Di Indonesia pun, dada anak pertiwi bisa mulai bernafas lebih lega saat itu. Dipercayakannya tampuk pemerintahan kepada sosok yang dikehendaki rakyat secara demokratis, menimbulkan rasa keniscayaan untuk keluar dari krisis. Ada cinta dengan apa saja yang ikhlas diberikan, ada cita dengan semangat gotong royong untuk meraihnya.
:: SUVENIR MILENIUM BARU
Sedang giat-giatnya menggalang kebersamaan untuk memulihkan Asia dari stroke resesi ekonomi, sontak planet ini mendapat kejutan. Surprise…! Bukan sebuah hadiah yang dipersiapkan secara diam-diam oleh para sahabat, kerabat, dan kekasih untuk merayakan sebuah momen istimewa. Tetapi, sebuah tanda mata milenium ketiga dengan tanda tangan yang di-teken di ground zero di negaranya bung superman itu. Segenap penjuru kampung global terpana-na.
Olala. Si kembar ikon arogansi niaga globalisasi itu rebah ke bumi. Segilima posko satgas tempur nomor wahid sejagat pun tersruduk oleh salah satu dari 4 pesawat yang berhasil ditunggangi pembajak. Lebih dari 3.000 jiwa dikubur hidup-hidup dalam puing-puing WTC. Para panglima Pentagon tentu merah padam hatinya, bukan cuma naik tensi dan naik pitam tetapi juga malu tiada kepalang.
Dengan lihai, desainer serangan tersebut memainkan emosi bangsa superior tersebut. Tanggal September 11th, bisa ditulis 911 dalam kebiasaan beberapa negara. Sementara itu, bilangan 3 angka itu merupakan nomor telepon bagi masyarakatnya tatkala membutuhkan bantuan polisi, misalnya ketika ada ancaman penjahat. Kode 911, yang sangat akrab dalam keseharian mereka, kini menjadi memori trauma mahahebat.
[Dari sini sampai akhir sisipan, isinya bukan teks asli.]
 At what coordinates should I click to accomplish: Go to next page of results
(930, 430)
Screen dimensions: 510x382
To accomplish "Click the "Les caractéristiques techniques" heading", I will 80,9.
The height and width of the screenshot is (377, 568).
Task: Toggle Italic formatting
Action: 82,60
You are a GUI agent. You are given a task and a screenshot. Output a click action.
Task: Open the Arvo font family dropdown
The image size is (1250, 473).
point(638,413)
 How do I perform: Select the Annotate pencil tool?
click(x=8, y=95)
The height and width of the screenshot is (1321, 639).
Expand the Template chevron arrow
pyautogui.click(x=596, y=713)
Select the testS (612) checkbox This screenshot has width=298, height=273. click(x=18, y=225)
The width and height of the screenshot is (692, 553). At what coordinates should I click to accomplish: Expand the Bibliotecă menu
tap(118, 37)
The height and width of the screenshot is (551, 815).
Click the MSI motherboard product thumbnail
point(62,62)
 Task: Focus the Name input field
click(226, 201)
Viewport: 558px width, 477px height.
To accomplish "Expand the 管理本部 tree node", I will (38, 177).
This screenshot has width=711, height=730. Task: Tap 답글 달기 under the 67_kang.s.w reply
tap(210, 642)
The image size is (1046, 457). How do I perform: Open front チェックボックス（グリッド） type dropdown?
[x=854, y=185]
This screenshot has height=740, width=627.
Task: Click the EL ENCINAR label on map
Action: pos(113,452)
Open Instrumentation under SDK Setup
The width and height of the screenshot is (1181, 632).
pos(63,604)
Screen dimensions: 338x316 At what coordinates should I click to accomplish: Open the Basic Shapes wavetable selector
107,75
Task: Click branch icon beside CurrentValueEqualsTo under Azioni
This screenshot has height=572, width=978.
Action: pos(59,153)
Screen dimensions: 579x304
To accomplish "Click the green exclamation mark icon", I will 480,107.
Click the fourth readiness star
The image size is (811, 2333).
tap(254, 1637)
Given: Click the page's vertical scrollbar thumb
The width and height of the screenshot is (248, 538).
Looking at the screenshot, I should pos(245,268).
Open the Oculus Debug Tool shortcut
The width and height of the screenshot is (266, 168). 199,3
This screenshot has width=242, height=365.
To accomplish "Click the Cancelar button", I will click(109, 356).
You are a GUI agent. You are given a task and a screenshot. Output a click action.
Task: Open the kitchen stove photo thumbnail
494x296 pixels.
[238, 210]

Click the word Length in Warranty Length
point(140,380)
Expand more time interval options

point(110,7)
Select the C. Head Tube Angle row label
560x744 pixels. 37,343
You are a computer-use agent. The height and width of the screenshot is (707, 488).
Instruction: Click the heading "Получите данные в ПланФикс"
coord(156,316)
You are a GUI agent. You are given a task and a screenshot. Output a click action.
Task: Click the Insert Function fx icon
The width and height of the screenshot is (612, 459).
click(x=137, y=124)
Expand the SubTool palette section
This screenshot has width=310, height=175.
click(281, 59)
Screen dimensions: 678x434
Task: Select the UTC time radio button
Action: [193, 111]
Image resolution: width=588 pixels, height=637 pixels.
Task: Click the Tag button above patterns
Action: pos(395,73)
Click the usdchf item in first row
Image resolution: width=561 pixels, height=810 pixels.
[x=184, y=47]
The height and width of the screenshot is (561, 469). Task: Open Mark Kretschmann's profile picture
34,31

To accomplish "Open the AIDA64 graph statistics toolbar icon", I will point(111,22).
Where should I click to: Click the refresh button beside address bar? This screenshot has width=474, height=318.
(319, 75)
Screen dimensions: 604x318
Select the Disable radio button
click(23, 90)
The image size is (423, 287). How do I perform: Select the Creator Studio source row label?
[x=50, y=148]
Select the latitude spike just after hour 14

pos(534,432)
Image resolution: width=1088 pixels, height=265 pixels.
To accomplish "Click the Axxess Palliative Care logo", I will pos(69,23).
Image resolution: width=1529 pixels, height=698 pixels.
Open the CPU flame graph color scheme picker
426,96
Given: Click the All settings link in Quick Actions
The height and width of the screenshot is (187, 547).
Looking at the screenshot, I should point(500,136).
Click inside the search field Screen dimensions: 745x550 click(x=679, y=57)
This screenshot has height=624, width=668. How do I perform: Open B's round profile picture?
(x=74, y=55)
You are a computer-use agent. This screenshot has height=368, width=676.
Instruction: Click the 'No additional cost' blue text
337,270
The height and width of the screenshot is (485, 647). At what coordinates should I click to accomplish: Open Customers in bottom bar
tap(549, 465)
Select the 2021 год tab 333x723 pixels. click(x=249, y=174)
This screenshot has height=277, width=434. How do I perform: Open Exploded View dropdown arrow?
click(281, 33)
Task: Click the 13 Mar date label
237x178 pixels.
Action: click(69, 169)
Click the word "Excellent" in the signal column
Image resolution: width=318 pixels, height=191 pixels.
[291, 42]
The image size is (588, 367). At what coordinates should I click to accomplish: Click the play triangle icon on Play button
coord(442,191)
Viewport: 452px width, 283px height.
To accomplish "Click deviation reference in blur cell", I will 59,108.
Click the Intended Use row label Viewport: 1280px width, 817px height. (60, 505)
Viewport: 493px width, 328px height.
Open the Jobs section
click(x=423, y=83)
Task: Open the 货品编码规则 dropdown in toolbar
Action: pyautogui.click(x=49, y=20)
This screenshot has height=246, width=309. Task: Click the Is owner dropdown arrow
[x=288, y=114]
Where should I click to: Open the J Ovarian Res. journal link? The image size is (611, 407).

Banyak yang menitikkan airmata atas jatuhnya korban ribuan jiwa. Banyak juga yang mengejek tidak berdayanya syarikat “adidaya” itu. Banyak juga yang menyoraki ide brilyan yang brutal itu. Banyak juga yang melaknati perancang serangan itu. Banyak juga yang mendoakan pahala bagi para pelakunya. Banyak juga yang menggugat ketidaksigapan aparatur pelindung bangsanya. Banyak juga yang menahan geraman yang siap disalakkan.
Ada juga yang menyebut megatragedi inovasi awal milenium ketiga itu sebagai awal Perang Dunia Ketiga! Namun, siapakah musuh yang harus diserang balas? Sampai saat ini bukti yang cakap masih sulit diungkap. Yang jelas, kemurkaan telah ditumpahkan kepada pihak yang memberi applause bagi tindakan biadab tersebut dan pihak yang berpotensi mendukung aksi sejenis.
Malu hati dan kalut otak telah membuat gelap mata. Karena merasa kedaulatan nation-state telah dirubuhkan oleh teror spektakuler itu, George W. Bush pun menganggap paradigma geopolitik yang dianut bangsa-bangsa sejak abad ke-16 itu sudah kuno dan tak relevan dalam menghadapi terorisme. Setelah rezim dukungan Al-Qaeda “dibersihkan” dari Afghanistan, giliran pun telah diputar ke arah Saddam Husein. Sang junior bertekad mengulangi sukses George Bush senior mengusir serdadu Saddam Husein dari Kuwait. Kali ini, penguasa Babylonia itu sendiri yang disuruh hengkang dari negerinya.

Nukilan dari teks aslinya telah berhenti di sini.